= John Spence (frogman) =

American diver for the United States Navy

John Pitts Spence (June 14, 1918 – October 29, 2013) was an American diver for the United States Navy and World War II veteran who is widely credited as the country's first combat frogman. Spence was the first enlisted man to be recruited into a clandestine group, operated by General William "Wild Bill" Donovan of the Office of Strategic Services (OSS), which would become known as the frogmen. The group was a predecessor of the present-day United States Navy SEALs.

The origin of the term "frogman" can be traced directly to John Spence. In an interview with maritime historian Erick Simmel, Spence explained that frogman first came into use while he was training in a green, waterproof suit. Spence recalled, "Someone saw me surfacing one day and yelled out, 'Hey, frogman!' The name stuck for all of us." Spence and the other men trained in underwater close combat techniques, demolition and stealth in order to destroy underwater emplacements and enemy ships during World War II. Spence trained under a medical student, Dr. Christian Lambertsen, who developed the U.S. Navy frogmen's rebreathers for underwater warfare.

Spence was initially sent to the United Kingdom after training. His original mission was to attack a German submarine base in France. However, Spence's original mission was cancelled for fear that the attack on the submarine base might accidentally alert Nazi Germany to the impending D-Day invasion of Normandy. Instead, Spence and several British commandos were secretly sent to France several times to rescue stranded airmen and meet with the French Resistance.

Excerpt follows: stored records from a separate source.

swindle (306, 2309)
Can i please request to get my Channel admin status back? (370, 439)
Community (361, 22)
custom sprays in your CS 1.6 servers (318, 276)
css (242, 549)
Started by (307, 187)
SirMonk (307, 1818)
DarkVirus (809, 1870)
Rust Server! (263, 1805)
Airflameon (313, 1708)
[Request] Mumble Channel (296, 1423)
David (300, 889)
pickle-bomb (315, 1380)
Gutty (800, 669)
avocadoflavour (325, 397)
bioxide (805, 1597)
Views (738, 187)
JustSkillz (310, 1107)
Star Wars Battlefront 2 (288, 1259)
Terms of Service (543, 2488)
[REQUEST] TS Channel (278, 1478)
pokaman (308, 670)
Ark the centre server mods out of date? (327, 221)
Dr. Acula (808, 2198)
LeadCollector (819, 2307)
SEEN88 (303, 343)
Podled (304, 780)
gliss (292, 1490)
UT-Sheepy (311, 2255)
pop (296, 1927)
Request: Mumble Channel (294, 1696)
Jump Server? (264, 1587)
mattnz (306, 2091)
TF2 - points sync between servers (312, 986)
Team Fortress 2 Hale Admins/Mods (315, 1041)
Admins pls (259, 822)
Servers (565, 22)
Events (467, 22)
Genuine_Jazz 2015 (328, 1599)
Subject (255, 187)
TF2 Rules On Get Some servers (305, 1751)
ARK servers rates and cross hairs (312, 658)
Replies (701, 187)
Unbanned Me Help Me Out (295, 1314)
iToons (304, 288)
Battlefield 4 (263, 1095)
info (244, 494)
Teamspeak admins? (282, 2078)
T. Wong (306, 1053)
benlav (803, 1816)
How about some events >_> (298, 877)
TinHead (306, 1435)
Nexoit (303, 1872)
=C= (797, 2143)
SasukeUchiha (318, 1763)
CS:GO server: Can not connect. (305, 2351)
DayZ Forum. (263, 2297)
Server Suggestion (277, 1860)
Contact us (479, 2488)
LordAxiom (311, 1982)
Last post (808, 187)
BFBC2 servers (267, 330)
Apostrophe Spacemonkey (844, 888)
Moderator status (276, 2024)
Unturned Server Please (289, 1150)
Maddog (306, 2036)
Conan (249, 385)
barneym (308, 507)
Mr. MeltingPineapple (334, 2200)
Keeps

He was next sent to the Bahamas, where he trained combat swimmers to prepare for fighting against Japan in the Pacific Theater. Spence was soon deployed to the Pacific, where he served on the USS Wadsworth (DD-516). He manned a forward gun battery during the Battle of Iwo Jima in an effort to provide cover for U.S. combat swimmers. He also helmed the gun battery against kamikaze pilots during the long Battle of Okinawa in 1945.

Spence was unable to tell friends and family of his role in the frogmen until the late 1980s, when files on the group were finally declassified.

Spence remained with the United States Navy until his retirement in 1961. He worked as a systems testing engineer at the Lockheed Corporation after leaving the navy. He lived in the San Fernando Valley of Los Angeles and later resided in Oroville, California. He moved to Bend, Oregon, after the death of his first wife in the 2000s.

John Spence died at an elderly care facility in Bend, Oregon, on October 29, 2013, at the age of 95. He was survived by four daughters - Genevieve Ross, Yvonne Romano, Margo Kirkwood and Sharon Ogden.